Second question: It seems when I roll out the pastillage and then have a little bit left over and re roll it to squash into another mold it is most often NOT successful the 2nd roll--any thoughts? I do use a microwave to heat it, but this often seems to make it stick and pull from the work surface in a way hat ruins it.

Third question: When I am actively working with the pastillage I have heard that I can use a clothes steamer to keep it from forming that drying skin-does anyone know if this works?

Fourth and final question (for now!): I have not been able to find pastillage available for purchase anywhere. Is it available? If not, does anyone know why this might be the case?

Thank you so much!

Pamela


----------



## felixe the dog (Jul 16, 2006)

My answers:

Q1. Try using cake smoothers and other tools used on plastic icing (I think you guys call it rolled fondant). 
Otherwise I take out my imperfections by smoothing with my hands or a soft object after it is dusted with cornstarch. Be sure not to handle the pastillage too much with your fingertips. 
If all else fails - once it dries use a fine grit sandpaper to sand out cracks and small divets.

Q2. You will find after using it once (having dusted it with cornstarch and then re-rolling it, it will not be as pliable. Either, add new pastillage or adjust the moisture content (try wetting your hands before you re-knead it) so it becomes pliable. Microwaving it is ok, if you made it the day before and need to get it "working" quickly.

Q3. To stop it skinnning, only work with what you need. Keep the remainder either covered tightly with clingfilm or keep it under a damp cloth - both options avoid skinning.

Q4. The closest I have seen is rolled fondant, but this is a different product.
Why is it not for sale - probably the lack of demand for the product??

Good luck!


----------



## risque cakes (Apr 20, 2007)

if you are looking for a more pliable sugar medium I suggest to try the gumpaste, it has a longer drying time so you can futz with it longer ..and I think that you can find some pastillage that you just add water too at 

Country Kitchen, Sugarcraft ( which has terrible customer service now ) and Beryls.com


----------



## phadfield (Apr 27, 2007)

Thanks for your replies. 

I have chosen to work with pastillage for bowls as it is far stronger than fondant and gum paste. 

I tried mixing in Tylose to fondant to strengthen it, but over many experimentations I found it too difficult to mix in with the pre made fondant. My experiements with making my own fondant (and using Tylose while making it) have been miserable failures, it never turns out as pliable or as nice to work with as the professionally mixed versions.
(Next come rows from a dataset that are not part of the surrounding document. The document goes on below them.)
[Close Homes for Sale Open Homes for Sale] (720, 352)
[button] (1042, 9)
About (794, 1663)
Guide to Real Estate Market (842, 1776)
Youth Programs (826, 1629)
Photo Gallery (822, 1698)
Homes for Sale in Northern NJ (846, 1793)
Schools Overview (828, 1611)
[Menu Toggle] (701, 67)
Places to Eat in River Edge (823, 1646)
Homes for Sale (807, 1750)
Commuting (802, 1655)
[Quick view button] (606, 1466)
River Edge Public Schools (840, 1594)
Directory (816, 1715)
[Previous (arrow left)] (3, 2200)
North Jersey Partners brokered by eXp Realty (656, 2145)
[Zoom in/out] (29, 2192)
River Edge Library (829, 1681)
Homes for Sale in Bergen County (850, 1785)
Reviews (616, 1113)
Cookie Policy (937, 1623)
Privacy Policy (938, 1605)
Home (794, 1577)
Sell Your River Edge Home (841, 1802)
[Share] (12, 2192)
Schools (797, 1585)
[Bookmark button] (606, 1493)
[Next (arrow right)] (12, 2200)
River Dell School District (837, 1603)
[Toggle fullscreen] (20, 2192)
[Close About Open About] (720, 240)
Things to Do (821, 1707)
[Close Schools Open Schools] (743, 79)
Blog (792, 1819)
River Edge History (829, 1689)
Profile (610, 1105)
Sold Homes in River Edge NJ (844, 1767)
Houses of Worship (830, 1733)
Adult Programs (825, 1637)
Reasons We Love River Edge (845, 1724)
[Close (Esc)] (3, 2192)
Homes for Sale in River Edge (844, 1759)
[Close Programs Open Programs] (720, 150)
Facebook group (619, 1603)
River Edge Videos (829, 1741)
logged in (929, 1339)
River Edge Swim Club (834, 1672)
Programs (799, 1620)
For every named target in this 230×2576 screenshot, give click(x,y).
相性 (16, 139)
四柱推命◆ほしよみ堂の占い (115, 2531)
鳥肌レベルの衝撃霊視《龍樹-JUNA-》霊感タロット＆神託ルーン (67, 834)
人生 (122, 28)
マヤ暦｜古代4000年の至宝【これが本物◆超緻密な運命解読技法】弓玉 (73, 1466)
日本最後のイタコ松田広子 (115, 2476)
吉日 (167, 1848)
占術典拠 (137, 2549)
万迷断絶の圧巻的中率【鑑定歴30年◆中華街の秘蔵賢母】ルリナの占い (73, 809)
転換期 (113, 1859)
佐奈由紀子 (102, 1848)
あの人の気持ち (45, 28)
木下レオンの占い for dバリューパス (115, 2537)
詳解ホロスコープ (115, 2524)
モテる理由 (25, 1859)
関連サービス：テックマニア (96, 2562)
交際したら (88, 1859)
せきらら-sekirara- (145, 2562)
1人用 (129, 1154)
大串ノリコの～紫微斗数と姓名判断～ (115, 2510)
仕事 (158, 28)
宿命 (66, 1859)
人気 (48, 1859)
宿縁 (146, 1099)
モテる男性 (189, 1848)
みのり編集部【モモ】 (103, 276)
Note: my creations are never eaten, so taste has bever been an issue for me.

As for smoothing pastillage: Based on your experience it seems that moving cornstarch around on the surface or sanding is my best option. 

If anyone else has something to add, I am listening 

Thanks, Pamela


----------



## rrcos (Apr 2, 2007)

Hello..

I have bought many supplies from Pastry Chef Central.. They do sell Pastillaje, ready to use....
PASTILLAGE


----------



## phadfield (Apr 27, 2007)

Wow! Thanks for the link to the ready made. Apparently, my google search button is broken  . I will try and see how this pre made stuff compares!


----------